“Is Comcast a good place to work?”
Data Source Use Case: Internet Content and Search Data, Online Job Post Data
Hypothesis Category: ESG
- Internet content and search data
- Online job post data
- 4m worldwide (70% of U.S. total job postings)
- Daily collection from 32,000+ companies’ websites (8,000+ public companies)
- Data since 2007, detailed job descriptions since 2014
- Job level, category, region
Alternative data have a key role to play in analyzing environmental, social and governance (ESG) factors because many of these factors are not covered in traditional company reporting, and a lack of standardization makes comparison difficult even when data is reported. The problem is most acute—and, in our view, the data science potential most promising—when it comes to “softer” social factors such as human capital management.
U.S. telecommunications giant Comcast appears to have good reason to promote itself as a rewarding place to work. For the third straight year, in 2019 it was named to LinkedIn’s Top Companies list, ranking 15th. In the same year, Fortune ranked it third in its list of “Best Big Companies to Work For” as well as listing it among its “100 Best Companies to Work For.” In 2018 the firm was named a Leading Disability Employer by the National Organization on Disability.
Turn to the ESG rating agencies, however, and we see a different picture. Just as Comcast was receiving these accolades, MSCI was pointing to its planned acquisition of Sky and its “multiple labor controversies” and giving it a Labor Management ranking of 2.8—much lower than the sector average of 6.2.
Whom to believe? It is tempting to trust the professional rating agencies over the eye-catching awards. But we know that there are often severe discrepancies between different agencies’ ratings of the same companies. Alternative data can give us a new, proprietary perspective on these questions.
One source of data are the opinions, reviews and ratings that employees leave on the recruitment website Glassdoor. When we scraped those for the telecommunications sector, we found that Comcast ranked well above average.

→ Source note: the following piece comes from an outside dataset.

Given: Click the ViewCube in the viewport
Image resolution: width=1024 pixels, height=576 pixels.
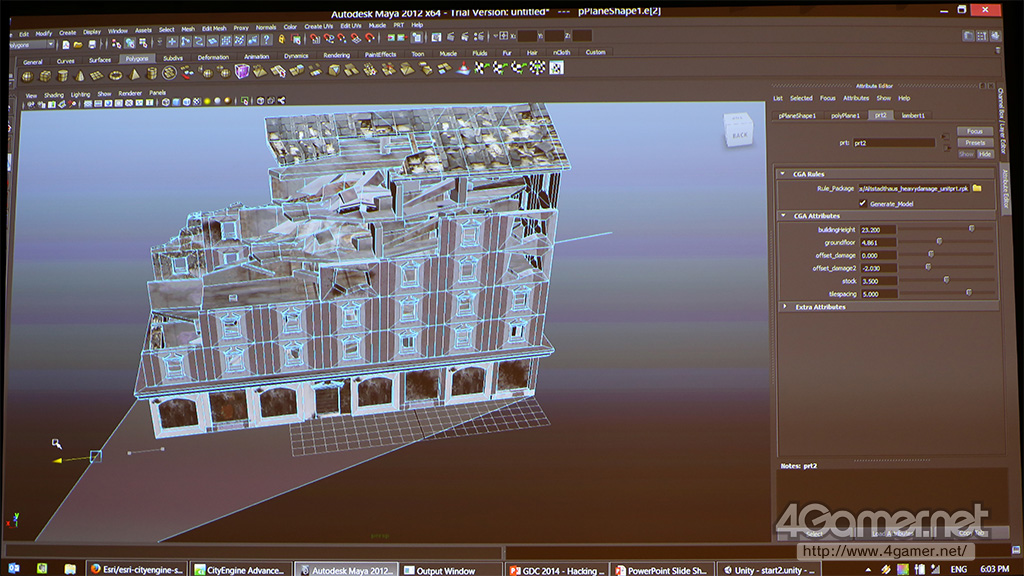Looking at the screenshot, I should (x=740, y=131).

Perhaps a more objective, less-biased sourced of data are active job postings. We can now collect these from more than 8,000 U.S. public companies, a sample that represents almost three-quarters of all the job advertisements in the U.S. We find it revealing to compare the proportion of a company’s workforce that is represented by currently live job postings with subsequent growth in Selling, General & Administrative expenses. We believe that gives us an insight into how many of those job postings relate to genuine expansion of employment at the firm and how many are due to churning of the same role—a high rate of churn would imply that employees don’t believe the firm is a good place to work.
On that metric, Comcast’s ratio compared well with its sector peers, putting it seventh out of 22 companies.
This example shows how alternative data can offer new, proprietary perspectives on often contentious ESG factors, where divergent views are commonplace. Together with data science techniques, they can contribute to a more holistic view of companies’ exposures to ESG risks and their progress in addressing those risks.